El autoconcepto es la idea que
tenemos sobre nosotros mismos. Las virtudes, defectos, características
importantes y valores que creemos que tenemos o de los que nos parece que
carecemos, van conformando este autoconcepto. A partir del autoconcepto
construimos la autoestima y, en gran parte, nuestra felicidad y bienestar. Una
parte importante del autoconcepto existe porque existen los grupos en los que
participamos. Cuando alguien considera que carece de ciertas habilidades o características
que «debería tener para ser feliz», ¿dónde vio que debía poseerlas? Cuando una
persona piensa que no es lo bastante inteligente, ¿con quién se compara para
establecer esa valoración? Cuando alguien cree que «algo le sale mal», ¿por qué
sabe cómo estaría bien? Cuando nos miramos en el espejo y nos vemos a nosotros mismos,
nos hacemos pequeños exámenes: ¿belleza?, ¿soltura?, ¿ternura?, ¿inteligencia?,
¿honradez?, ¿poder?, ¿simpatía?, ¿carisma?, ¿atractivo?
Con respuestas a estas y otras
preguntas construimos nuestro autoconcepto. Sin embargo, el lugar donde miramos
suelen ser los grupos que nos rodean: la familia, los vecinos, los amigos, los
compañeros. Ahí encontramos personas que se diferencian y se parecen, personas
a las que imitar y a las que seguir. El valor que cada persona se da a sí misma
depende en gran parte de las otras que están cerca. Una persona con una inteligencia
media puede pasarlo mal entre un grupo de sabios que estudian un tema y sentirse
de maravilla entre un grupo de personas semejantes a ella. El
autoconcepto es la idea que tenemos sobre nosotros mismos.
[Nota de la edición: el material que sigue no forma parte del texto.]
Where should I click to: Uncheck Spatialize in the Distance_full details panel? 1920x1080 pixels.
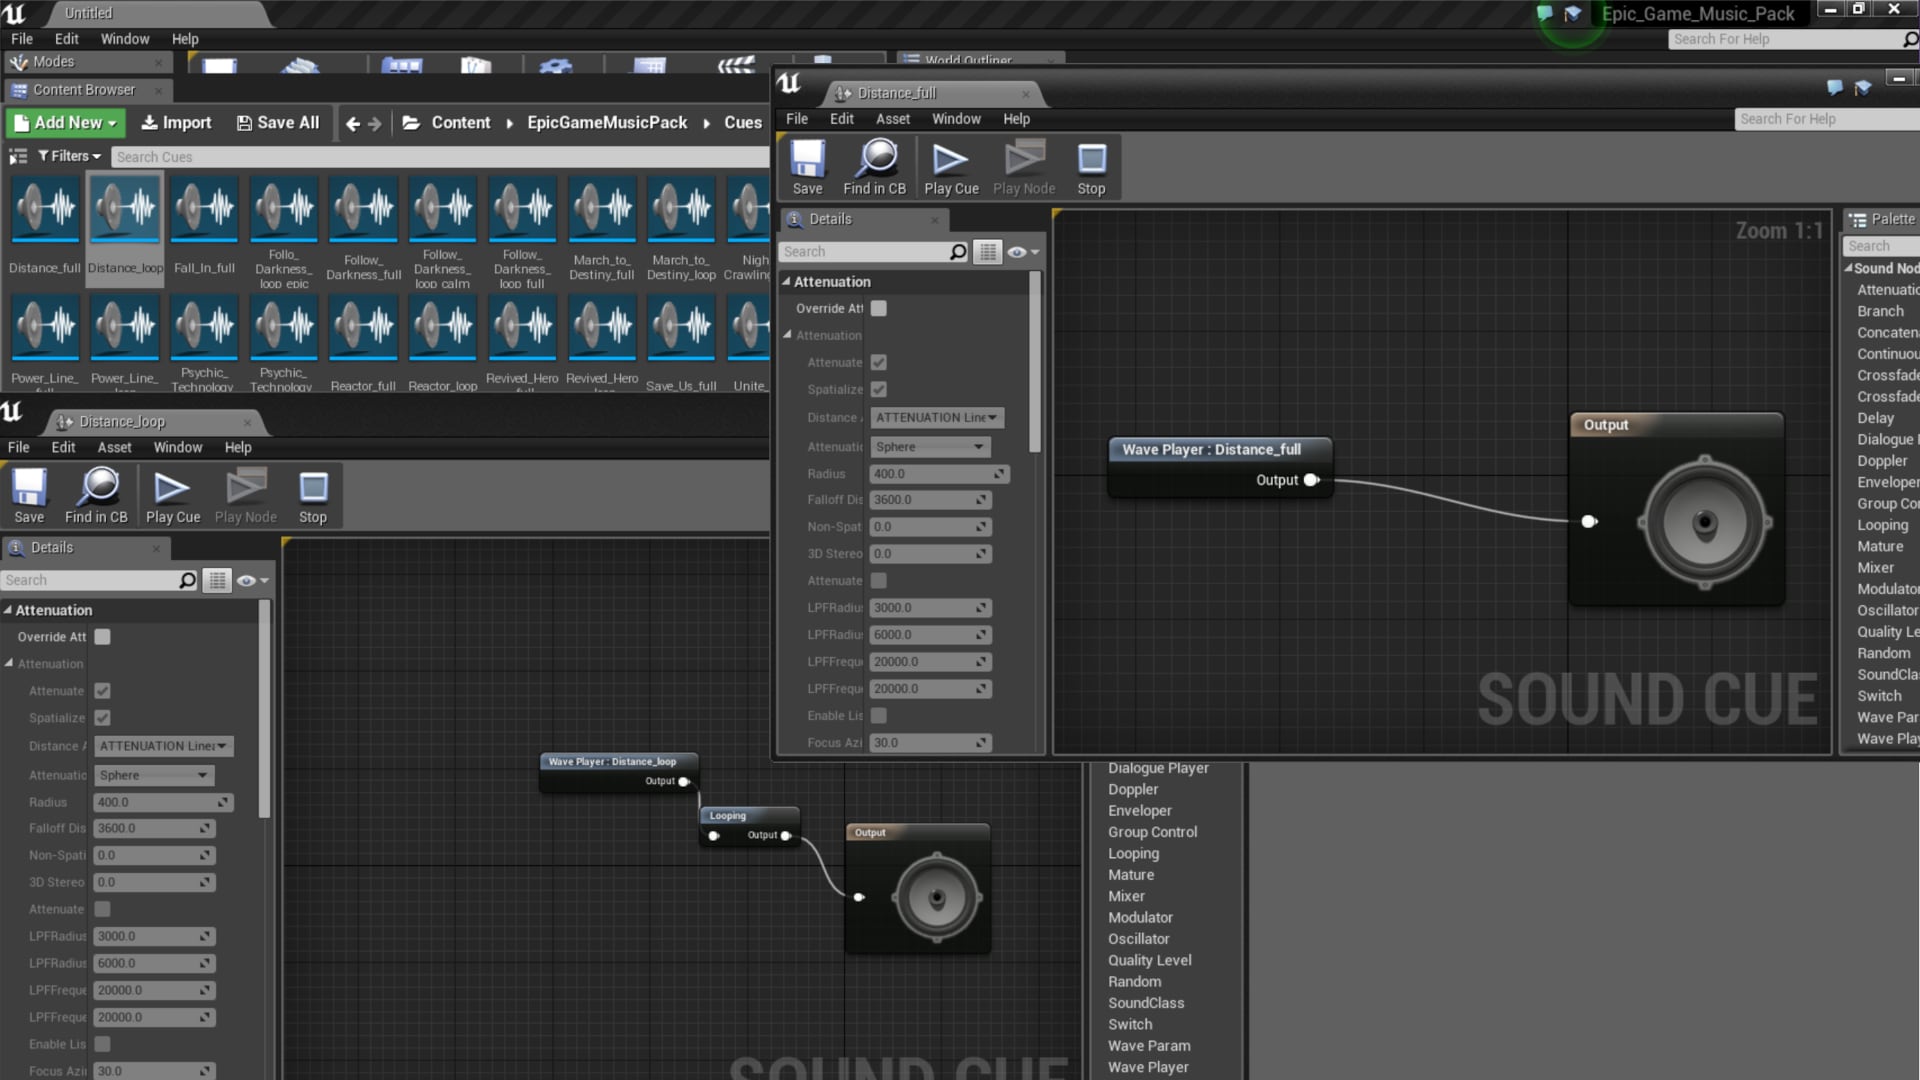tap(878, 389)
Las virtudes, defectos, características importantes y valores que
creemos que tenemos o de los que nos parece que carecemos,
van
conformando este autoconcepto.
Ésa es la gran trampa del
autoconcepto y su relación con el grupo. Cuando las personas que nos rodean son
una referencia para nosotros y sobre todo una fuente de aprendizaje, estamos
construyendo un autoconcepto propio, relacionado con nuestro grupo y que
probablemente nos procurará felicidad. Sin embargo, a veces tenemos tendencia a
irnos a los extremos: elegir a personas que nos superan siempre, nos puede
conducir a la frustración permanente («no soy como ellos»); o elegir a otros
que consideramos por debajo, nos puede llevar a un estancamiento personal («por
lo menos no soy la peor»). Siempre es posible encontrar a alguien mejor o peor
que nosotros en los diferentes aspectos en los que basamos nuestra autoestima. Por
eso es útil para avanzar compararnos sólo con nosotros mismos. Los demás, el
resto de personas que nos rodean, pueden servir como referencia, como
motivación o como forma de aprender y mejorar, pero no es interesante ni
saludable pensar en lo que nos ocurriría «si fuésemos como ellas».
Todos tenemos derecho a
identificarnos y diferenciarnos de los demás como queramos y nos guste, siempre
que respetemos la presencia y libertad de los otros. En ocasiones, la
publicidad, las modas, la televisión o la familia ejercen presión para que esas
señas de identidad sean unas y no otras.
Las actividades, el lenguaje,
los lugares de encuentro, los símbolos o los objetos que consumimos nos sirven
para identificarnos como personas individuales, pero también para
identificarnos con otros que piensan, sienten o viven como nosotros. Tan
terrible es «quedarse fuera» como no saber «quiénes somos».